>> Begin DATA TO PROCESS

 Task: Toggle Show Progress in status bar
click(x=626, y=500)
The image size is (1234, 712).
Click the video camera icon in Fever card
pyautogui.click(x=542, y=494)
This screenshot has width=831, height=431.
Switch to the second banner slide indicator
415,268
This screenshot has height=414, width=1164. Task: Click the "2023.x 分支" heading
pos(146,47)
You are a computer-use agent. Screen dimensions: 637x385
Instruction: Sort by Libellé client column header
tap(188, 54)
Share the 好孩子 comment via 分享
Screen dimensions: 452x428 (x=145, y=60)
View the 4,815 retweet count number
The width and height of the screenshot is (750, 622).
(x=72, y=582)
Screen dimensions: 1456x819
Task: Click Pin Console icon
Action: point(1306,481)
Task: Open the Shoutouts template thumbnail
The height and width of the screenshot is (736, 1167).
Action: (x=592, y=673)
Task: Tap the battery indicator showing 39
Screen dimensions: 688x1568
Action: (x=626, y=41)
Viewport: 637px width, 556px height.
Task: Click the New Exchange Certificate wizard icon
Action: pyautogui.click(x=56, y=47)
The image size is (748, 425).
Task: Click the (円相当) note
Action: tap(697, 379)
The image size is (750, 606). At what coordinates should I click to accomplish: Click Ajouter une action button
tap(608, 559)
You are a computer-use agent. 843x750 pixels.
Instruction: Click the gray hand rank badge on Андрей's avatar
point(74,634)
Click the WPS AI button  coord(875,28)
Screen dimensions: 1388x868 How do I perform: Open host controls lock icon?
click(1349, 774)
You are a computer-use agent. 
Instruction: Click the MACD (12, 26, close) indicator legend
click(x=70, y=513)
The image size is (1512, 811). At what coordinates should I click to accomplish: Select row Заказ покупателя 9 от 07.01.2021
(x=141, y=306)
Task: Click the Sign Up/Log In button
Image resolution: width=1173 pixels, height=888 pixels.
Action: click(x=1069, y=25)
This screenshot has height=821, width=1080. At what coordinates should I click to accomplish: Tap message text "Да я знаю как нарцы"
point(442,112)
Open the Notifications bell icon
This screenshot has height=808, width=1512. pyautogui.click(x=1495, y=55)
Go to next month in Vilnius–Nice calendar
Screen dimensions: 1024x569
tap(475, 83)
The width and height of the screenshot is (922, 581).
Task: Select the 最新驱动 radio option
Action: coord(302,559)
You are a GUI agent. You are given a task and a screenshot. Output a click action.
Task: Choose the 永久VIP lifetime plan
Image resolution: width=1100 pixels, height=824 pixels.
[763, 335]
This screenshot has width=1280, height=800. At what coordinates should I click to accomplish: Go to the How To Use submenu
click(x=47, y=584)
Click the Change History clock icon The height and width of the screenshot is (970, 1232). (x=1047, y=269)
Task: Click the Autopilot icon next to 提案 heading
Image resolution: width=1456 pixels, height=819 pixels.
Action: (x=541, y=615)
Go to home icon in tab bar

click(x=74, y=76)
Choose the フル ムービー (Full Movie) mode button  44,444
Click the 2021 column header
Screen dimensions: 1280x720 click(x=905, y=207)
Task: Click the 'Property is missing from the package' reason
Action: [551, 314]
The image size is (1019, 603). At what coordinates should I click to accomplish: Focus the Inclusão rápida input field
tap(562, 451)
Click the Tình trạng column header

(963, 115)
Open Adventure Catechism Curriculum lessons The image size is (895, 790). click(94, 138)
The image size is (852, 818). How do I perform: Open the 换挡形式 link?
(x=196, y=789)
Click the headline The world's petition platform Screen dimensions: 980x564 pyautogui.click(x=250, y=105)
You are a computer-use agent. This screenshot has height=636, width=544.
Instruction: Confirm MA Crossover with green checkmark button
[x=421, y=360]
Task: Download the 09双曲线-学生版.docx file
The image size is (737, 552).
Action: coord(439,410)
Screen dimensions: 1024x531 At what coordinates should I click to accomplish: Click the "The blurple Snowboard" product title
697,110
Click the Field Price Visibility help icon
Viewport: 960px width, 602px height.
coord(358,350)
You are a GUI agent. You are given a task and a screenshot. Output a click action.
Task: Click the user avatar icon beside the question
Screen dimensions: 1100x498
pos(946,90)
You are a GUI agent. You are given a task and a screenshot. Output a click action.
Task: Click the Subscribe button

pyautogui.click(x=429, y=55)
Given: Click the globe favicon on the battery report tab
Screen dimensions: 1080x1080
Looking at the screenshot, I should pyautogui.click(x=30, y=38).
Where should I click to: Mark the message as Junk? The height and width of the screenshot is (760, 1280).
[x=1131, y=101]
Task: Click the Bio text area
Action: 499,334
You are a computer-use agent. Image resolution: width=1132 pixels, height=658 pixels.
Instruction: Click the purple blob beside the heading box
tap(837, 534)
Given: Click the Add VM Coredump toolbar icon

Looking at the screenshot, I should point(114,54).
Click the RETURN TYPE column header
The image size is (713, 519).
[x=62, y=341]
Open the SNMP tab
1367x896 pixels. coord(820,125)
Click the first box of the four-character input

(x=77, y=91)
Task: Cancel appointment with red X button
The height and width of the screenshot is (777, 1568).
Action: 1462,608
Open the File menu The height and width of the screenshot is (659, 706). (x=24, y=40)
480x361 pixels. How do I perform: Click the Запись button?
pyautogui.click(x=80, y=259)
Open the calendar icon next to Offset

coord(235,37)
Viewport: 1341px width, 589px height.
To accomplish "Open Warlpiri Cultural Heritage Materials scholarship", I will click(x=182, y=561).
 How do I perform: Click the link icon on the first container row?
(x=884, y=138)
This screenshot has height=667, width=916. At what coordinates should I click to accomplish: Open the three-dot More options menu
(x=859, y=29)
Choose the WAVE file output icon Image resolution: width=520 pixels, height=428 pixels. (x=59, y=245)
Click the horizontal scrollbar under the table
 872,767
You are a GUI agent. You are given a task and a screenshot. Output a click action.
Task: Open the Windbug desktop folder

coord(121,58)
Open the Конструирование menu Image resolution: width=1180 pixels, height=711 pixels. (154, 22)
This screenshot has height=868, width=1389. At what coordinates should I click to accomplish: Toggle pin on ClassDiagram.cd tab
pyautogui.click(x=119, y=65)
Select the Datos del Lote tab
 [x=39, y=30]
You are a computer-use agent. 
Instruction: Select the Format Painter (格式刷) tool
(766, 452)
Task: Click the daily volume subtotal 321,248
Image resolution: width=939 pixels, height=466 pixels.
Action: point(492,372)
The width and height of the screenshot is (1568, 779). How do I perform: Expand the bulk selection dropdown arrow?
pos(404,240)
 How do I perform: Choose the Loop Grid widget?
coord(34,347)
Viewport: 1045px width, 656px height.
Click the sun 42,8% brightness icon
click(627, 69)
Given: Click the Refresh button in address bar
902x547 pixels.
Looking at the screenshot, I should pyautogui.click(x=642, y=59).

>> End DATA TO PROCESS

◆ WORK TO DO
Retype the entries from the line containing "480x361 pixels. How" through the line containing "click(627, 69)", inclusive, reproducing each line exactly as it appears above.

◆ OUTPUT OF THE EXERCISE
480x361 pixels. How do I perform: Click the Запись button?
pyautogui.click(x=80, y=259)
Open the calendar icon next to Offset

coord(235,37)
Viewport: 1341px width, 589px height.
To accomplish "Open Warlpiri Cultural Heritage Materials scholarship", I will click(x=182, y=561).
 How do I perform: Click the link icon on the first container row?
(x=884, y=138)
This screenshot has height=667, width=916. At what coordinates should I click to accomplish: Open the three-dot More options menu
(x=859, y=29)
Choose the WAVE file output icon Image resolution: width=520 pixels, height=428 pixels. (x=59, y=245)
Click the horizontal scrollbar under the table
 872,767
You are a GUI agent. You are given a task and a screenshot. Output a click action.
Task: Open the Windbug desktop folder

coord(121,58)
Open the Конструирование menu Image resolution: width=1180 pixels, height=711 pixels. (154, 22)
This screenshot has height=868, width=1389. At what coordinates should I click to accomplish: Toggle pin on ClassDiagram.cd tab
pyautogui.click(x=119, y=65)
Select the Datos del Lote tab
 [x=39, y=30]
You are a computer-use agent. 
Instruction: Select the Format Painter (格式刷) tool
(766, 452)
Task: Click the daily volume subtotal 321,248
Image resolution: width=939 pixels, height=466 pixels.
Action: point(492,372)
The width and height of the screenshot is (1568, 779). How do I perform: Expand the bulk selection dropdown arrow?
pos(404,240)
 How do I perform: Choose the Loop Grid widget?
coord(34,347)
Viewport: 1045px width, 656px height.
Click the sun 42,8% brightness icon
click(627, 69)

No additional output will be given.